Оба несчастных, выпустив табуретки и схватившись обеими руками за ушибленные места, с диким воем падают на бетонный пол. А я швыряю одну табуретку в третьего противника и тут же второй прикрываюсь от летящего мне в голову угла табуретки в руках четвертого. Все это происходит буквально в считанные мгновения.
Мне удалось сразу уполовинить количество врагов, но оставшиеся двое очень активно и слаженно атакуют меня с двух сторон. К тому же другие двое под ногами, которые пока еще баюкают свои отбитые причиндалы, могут оклематься и попытаться прихватить меня за ноги. Если хоть одному удастся меня сковать снизу, то двое его приятелей сверху меня просто замолотят. Поэтому, продолжая отбиваться от ударов табуретками тех, кто остался на ногах, я мимоходом пробиваю тем, кто внизу футбольные удары подъемом ноги в голову, чтобы они не вздумали помочь своим приятелям. Это помогает, и на какое-то время, я могу не думать о тех, кто без чувств валяется на полу, за исключением того, чтобы просто не запнуться об них.

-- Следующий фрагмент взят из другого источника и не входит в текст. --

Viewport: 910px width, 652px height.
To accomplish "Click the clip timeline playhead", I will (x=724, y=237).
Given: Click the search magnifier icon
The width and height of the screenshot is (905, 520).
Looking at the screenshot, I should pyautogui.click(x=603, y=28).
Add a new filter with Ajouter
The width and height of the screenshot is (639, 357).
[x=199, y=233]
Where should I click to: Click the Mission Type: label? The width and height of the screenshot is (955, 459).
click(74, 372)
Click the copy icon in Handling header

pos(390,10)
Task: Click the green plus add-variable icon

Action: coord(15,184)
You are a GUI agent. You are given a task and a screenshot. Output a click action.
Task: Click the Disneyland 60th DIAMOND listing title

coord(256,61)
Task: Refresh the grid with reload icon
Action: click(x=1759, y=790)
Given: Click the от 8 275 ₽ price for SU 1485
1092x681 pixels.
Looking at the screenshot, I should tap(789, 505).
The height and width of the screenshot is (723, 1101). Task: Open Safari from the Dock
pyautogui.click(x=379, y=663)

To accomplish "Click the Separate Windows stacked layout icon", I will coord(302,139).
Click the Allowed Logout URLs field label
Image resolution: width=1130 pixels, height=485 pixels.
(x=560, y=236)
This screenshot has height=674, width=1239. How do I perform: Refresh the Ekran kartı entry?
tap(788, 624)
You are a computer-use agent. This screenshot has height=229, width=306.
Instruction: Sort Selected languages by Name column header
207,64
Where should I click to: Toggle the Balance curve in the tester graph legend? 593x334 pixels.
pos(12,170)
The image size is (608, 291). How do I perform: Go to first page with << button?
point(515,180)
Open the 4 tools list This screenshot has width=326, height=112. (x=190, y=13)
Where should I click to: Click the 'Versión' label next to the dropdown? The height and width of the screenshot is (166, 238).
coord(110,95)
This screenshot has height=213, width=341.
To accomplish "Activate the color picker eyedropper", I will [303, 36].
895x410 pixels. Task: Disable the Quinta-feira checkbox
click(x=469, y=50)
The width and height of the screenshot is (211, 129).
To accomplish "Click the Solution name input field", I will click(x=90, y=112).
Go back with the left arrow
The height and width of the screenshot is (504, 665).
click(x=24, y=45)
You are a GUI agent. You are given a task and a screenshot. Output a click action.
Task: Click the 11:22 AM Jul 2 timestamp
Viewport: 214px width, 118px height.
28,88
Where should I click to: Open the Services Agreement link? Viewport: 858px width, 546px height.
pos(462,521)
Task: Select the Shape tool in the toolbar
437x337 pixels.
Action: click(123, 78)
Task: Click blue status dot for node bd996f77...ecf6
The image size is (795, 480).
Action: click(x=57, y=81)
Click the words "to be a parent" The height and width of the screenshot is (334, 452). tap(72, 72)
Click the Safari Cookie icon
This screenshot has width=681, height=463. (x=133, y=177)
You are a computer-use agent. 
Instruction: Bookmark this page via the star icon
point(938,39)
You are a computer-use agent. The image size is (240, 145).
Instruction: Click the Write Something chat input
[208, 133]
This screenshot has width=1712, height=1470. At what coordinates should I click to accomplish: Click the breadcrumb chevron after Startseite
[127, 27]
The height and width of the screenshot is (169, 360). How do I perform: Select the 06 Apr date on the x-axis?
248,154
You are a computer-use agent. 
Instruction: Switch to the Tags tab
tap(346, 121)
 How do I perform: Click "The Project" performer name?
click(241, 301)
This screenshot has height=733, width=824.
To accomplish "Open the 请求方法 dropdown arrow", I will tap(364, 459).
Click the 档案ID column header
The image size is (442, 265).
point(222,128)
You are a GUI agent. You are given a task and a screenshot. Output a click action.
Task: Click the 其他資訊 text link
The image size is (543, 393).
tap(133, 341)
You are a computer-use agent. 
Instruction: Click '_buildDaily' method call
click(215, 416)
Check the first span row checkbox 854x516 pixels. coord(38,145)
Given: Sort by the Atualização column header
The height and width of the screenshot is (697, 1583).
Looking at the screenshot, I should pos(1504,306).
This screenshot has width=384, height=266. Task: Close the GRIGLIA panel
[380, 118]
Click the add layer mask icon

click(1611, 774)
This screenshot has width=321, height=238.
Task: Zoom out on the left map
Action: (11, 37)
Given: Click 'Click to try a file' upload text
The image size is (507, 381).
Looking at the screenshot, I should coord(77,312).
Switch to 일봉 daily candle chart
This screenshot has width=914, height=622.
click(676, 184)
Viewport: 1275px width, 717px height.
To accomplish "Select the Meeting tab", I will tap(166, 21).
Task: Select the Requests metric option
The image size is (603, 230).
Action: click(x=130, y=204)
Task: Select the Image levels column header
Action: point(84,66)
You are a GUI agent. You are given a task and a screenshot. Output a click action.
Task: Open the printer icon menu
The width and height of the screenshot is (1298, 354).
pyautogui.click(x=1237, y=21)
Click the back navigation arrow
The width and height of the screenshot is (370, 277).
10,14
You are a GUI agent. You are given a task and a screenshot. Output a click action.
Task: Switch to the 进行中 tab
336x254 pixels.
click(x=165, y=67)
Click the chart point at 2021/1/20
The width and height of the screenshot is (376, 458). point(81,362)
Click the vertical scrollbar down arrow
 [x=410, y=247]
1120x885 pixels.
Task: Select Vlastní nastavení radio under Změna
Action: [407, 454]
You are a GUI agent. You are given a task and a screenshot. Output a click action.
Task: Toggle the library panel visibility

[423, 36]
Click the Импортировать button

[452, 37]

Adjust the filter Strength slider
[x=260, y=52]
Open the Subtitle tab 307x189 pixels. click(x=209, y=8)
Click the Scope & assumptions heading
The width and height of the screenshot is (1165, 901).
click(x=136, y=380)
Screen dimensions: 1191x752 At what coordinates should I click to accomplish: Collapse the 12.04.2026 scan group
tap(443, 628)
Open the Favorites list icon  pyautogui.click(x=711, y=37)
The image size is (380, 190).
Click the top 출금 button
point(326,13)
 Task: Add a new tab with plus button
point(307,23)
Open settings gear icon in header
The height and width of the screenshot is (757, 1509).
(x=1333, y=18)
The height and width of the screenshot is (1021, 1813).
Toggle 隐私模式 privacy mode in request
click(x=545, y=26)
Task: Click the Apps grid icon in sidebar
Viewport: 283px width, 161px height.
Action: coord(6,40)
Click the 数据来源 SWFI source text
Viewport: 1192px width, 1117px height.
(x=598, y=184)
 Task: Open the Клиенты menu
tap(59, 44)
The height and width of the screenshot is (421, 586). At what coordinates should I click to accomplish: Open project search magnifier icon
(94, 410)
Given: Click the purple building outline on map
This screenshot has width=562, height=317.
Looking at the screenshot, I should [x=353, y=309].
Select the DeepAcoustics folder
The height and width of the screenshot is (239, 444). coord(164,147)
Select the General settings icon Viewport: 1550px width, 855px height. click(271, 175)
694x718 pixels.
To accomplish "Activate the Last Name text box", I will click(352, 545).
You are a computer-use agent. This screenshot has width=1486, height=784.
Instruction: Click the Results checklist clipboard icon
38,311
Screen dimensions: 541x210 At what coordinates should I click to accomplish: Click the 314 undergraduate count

В камере стоит дикий мат, стоны боли, хриплое дыхание и треск от сталкивающихся табуреток. «Чтобы тихо здесь было» — бросил Алимову, уходя, начальник гауптвахты. Тихо у них явно не вышло. Интересно, как скоро на этот шум прибегут караульные? Мне пока удается парировать атаки противников своей табуреткой, но от нового столкновения она разлетается на куски у меня в руках. Запускаю оставшейся у меня в руке ножкой Алимову по голове. Тот вздергивает свою табуретку вверх, чтобы прикрыться, а я сразу кидаюсь вперед, и, прихватив его руки, делаю скрутку, высекая его мощной подсечкой и бросая прямо во второго, который пытается достать меня ударом табуретки справа. Отлично получилось! Алимов влетел прямо своей башкой под удар табуреткой от своего приятеля, и без чувств рухнул на пол. Я налетел на оставшегося противника, которого занесло после удара. Заблокировал руки, чтобы не получить удар на возврате, и сам наношу круговой удар коленом в печень. Моего оппонента скрючивает от боли, а я, выхватив из его ослабевших рук табуретку, разбиваю ее об его спину. Бинго!